Tesla sciopero

Tesla, Urso: contatti in corso per una possibile produzione in Italia. Non di automobili ma di camion e/o furgoni elettrici. Secondo alcune fonti industriali, il ministero delle Imprese e del made in Italy (Mimit) nelle ultime settimane ha approfondito il dialogo con un possibile nuovo costruttore dell’automotive: è quanto riportato dal Sole 24 Ore. L’interlocuzione va avanti dalla scorsa estate, parallelamente a quelle avviate con tre produttori cinesi, sempre per eventuali investimenti produttivi nel settore dell’elettrico: Byd, Great Wall Motors e Chery Automobile. D’altra parte Urso a fine febbraio era stato chiaro: «Ci sono contatti con diverse Case auto, abbiamo lavorato sin dall’inizio della legislatura per migliorare l’attrattività del sistema Paese. L’Italia, poi, è l’unico Stato europeo che produce veicoli ad avere un unico costruttore. Contatti con Byd? Non posso fare nomi, ma dobbiamo accogliere nel migliore dei modi tutti coloro che vogliono realizzare un investimento qui.
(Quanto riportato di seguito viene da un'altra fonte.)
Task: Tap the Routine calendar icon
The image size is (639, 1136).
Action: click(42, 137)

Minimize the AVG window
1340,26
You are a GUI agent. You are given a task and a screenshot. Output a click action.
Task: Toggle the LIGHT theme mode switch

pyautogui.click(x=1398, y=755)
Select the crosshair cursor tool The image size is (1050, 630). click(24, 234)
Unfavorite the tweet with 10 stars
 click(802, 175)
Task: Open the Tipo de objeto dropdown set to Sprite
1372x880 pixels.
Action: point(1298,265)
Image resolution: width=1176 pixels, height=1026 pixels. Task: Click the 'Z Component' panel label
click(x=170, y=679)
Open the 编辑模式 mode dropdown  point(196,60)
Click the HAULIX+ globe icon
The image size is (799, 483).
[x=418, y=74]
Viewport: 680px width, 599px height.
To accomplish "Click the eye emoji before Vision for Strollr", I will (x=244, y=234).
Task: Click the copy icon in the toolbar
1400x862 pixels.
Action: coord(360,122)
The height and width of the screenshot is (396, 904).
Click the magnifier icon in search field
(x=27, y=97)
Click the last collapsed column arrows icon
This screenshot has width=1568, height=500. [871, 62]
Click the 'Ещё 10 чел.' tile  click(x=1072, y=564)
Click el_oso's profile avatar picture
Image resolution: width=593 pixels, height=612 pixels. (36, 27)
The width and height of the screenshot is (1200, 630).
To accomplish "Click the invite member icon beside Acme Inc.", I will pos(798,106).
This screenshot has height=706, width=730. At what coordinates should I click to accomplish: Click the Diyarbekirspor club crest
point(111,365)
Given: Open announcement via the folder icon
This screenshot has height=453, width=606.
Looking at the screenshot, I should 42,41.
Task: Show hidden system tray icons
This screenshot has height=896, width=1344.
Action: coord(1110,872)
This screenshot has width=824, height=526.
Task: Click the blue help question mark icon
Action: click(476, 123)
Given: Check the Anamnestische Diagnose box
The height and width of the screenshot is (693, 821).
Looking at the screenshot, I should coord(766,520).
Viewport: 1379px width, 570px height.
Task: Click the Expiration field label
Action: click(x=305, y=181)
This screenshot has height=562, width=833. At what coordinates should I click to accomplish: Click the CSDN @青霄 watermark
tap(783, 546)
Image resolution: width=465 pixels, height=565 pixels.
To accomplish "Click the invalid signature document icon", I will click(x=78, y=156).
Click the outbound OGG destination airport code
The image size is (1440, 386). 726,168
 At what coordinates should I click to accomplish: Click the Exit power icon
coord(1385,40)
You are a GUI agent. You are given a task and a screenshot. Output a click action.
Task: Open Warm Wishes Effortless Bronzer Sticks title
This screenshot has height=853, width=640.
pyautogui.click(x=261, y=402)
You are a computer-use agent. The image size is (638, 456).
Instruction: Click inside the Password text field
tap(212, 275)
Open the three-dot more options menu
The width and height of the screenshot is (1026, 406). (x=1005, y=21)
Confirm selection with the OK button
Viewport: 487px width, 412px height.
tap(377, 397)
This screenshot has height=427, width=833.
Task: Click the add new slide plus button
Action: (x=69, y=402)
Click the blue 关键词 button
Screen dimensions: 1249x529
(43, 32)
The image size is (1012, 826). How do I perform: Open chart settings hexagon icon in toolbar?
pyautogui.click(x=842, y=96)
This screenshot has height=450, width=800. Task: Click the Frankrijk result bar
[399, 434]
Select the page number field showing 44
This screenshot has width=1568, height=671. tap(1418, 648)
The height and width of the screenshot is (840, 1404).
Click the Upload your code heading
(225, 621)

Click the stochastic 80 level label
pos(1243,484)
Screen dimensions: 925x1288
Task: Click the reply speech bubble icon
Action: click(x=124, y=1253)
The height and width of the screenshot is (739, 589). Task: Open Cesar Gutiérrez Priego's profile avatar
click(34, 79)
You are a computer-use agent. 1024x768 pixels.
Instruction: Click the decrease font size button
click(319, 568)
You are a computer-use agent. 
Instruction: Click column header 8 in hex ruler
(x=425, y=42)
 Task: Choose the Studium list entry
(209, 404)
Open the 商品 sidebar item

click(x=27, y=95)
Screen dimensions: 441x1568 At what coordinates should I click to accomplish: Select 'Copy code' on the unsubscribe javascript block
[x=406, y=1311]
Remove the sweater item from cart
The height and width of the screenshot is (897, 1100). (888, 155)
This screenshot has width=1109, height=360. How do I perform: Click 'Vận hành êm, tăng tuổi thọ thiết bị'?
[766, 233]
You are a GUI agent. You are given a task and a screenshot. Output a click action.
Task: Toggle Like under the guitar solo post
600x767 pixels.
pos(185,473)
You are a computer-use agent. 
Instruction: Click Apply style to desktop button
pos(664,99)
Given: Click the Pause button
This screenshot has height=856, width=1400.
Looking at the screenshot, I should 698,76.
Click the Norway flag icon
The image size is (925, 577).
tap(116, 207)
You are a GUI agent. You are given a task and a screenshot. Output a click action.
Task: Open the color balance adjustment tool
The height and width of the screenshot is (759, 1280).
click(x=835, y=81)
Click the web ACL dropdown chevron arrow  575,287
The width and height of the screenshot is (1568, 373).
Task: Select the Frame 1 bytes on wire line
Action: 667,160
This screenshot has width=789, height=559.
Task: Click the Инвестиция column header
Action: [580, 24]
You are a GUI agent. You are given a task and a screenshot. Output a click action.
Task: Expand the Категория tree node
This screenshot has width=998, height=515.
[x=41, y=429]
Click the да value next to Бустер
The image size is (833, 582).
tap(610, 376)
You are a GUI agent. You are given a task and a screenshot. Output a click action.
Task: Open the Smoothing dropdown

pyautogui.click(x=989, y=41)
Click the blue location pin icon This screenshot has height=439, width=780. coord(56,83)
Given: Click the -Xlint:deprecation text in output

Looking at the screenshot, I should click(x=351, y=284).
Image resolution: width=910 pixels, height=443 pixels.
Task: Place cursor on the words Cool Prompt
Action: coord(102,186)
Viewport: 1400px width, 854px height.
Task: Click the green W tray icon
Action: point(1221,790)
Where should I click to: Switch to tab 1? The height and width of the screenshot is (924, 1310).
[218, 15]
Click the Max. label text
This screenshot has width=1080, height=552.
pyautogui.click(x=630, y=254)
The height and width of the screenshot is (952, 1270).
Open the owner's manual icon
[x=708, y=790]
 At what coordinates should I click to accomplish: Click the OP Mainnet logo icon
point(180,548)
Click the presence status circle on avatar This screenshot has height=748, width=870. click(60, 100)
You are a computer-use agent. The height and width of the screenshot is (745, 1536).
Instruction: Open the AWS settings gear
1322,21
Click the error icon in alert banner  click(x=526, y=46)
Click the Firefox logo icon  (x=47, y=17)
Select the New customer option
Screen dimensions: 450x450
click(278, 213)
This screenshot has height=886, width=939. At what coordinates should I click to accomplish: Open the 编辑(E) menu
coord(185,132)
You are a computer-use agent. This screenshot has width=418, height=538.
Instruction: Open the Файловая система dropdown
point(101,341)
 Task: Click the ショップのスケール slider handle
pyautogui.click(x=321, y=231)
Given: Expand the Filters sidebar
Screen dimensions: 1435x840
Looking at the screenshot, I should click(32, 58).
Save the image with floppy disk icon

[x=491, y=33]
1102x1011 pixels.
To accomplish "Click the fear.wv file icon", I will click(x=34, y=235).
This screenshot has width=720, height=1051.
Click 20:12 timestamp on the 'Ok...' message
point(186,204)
Tesla, Urso: contatti in corso anche con Chery Automobile

Abbiamo infatti cambiato, in tal senso, la normativa per chi torna a produrre in Italia. Stiamo favorendo anche il reshoring di imprese che avevano lasciato questo Paese: oggi si può avere un vantaggio fiscale pari al 50% nei primi sei anni». Ma oltre al gruppo cinese Byd, che ha superato Tesla nella classifica dei produttori di auto elettriche, con Chery Automobile, che già fornisce i componenti assemblati dalla molisana Dr Motor, il dialogo sarebbe entrato in uno stadio più avanzato nell’ultimo mese dopo una serie di sopralluoghi in ex aree industriali del Sud proposte di funzionari del Mimit come possibili localizzazioni. Per Urso la presenza di almeno due costruttori è il modo migliore per dare garanzie di tenuta al settore nazionale della componentistica già fortemente provata dalla riduzione dei componenti nei modelli elettrici rispetto a quelli con motore termico. Il ministero delle Imprese, che dal 2 aprile avvierà gli incontri sul futuro dei singoli stabilimenti produttivi di Stellantis, si è posto un obiettivo complessivo: 1,3 milioni di veicoli da produrre in Italia, di cui 1 milione dagli impianti del gruppo di Tavares e 300mila da un nuovo produttore.